Timing is the determinant factor distinguishing FCD II and HME, which are really the same disease neuropathologically and genetically 12-14. In the human, approximately 33 mitotic cycles of the periventricular neuroepithelium are needed to produce all neurons of the cerebral cortex and subcortical telencephalic nuclei, because of exponential logarithmic increase in numbers of neurons with each mitotic cycle 15. Rodents require only 10-11 mitotic cycles for their simpler cortex with fewer neurons and no convolutions. If the post- zygotic somatic mutation is initiated in a late stage of the 33 cycles (e.g cycle 31), a small dysplastic cortical lesion is created by the migratory neuroblasts that might involve only a single gyrus in the mature brain as FCD II. An earlier cycle (e.g. cycle 22) produces a more extensive lesion involving several adjacent gyri. An even earlier cycle (e.g. cycle 14) causes involvement of the entire cerebral hemisphere as HME and the earliest lesions (e.g. cycle 5) may involve the whole neuroepithelium on one side that extends caudally to cause hemihypertrophy of a lateral half of the brainstem and cerebellum as well, known as total HME. It is timing of the expression of the somatic mutation, therefore, that determines the extent of the dysplastic lesion in mTOR disorders. TSC is more complex genetically than HME/FCD II because it involves germline mutations of the TSC1 or TSC2 gene in addition to the post-zygotic somatic mutations 16.
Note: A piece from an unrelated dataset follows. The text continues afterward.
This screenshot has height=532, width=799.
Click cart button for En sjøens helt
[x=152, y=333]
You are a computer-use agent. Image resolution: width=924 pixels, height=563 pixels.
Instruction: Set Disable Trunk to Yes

One factor that is critical to the termination of mitotic cycles is the differentiation of an ependyma at the ventricular surface. The ventricles initially are bordered by neuroepithelium with most of the mitotic activity at the margin of the ventricle. Ependyma differentiates in a precise time-linked sequence, first as a pseudostratified epithelium and only later as a simple cuboidal epithelium. The lateral ventricles do not complete their ependymal lining until 22 weeks gestation 17. After the ependyma forms in a region of the ventricles, neuroepithelial cells are post-mitotic pre-migratory neuroblasts or glioblasts. After 16 weeks few new neuroblasts differentiate; the great majority of cells are of glial lineage.

Prosencephalic cleavage and eversion

At 4-5 weeks post-conceptional age, the single midline prosencephalon of the forebrain at the rostral end of the neural tube undergoes sagittal cleavage by formation of the interhemispheric fissure, to create paired telencephalic hemispheres. In mammals including humans the dorsal part of the forebrain then grows medially to form telencephalic hemispheres enclosing lateral ventricles within the brain, called inversion of the hemispheres. In teleostean (bony) fishes, however, the dorsal part grows laterally rather than medially as eversion of the hemispheres; rather than a lateral ventricle surrounded by the forebrain, the ventricular equivalent is at the surface of the cerebral hemispheres with cerebrospinal fluid in the space between the surface ependyma and the cerebral tissue beneath 18.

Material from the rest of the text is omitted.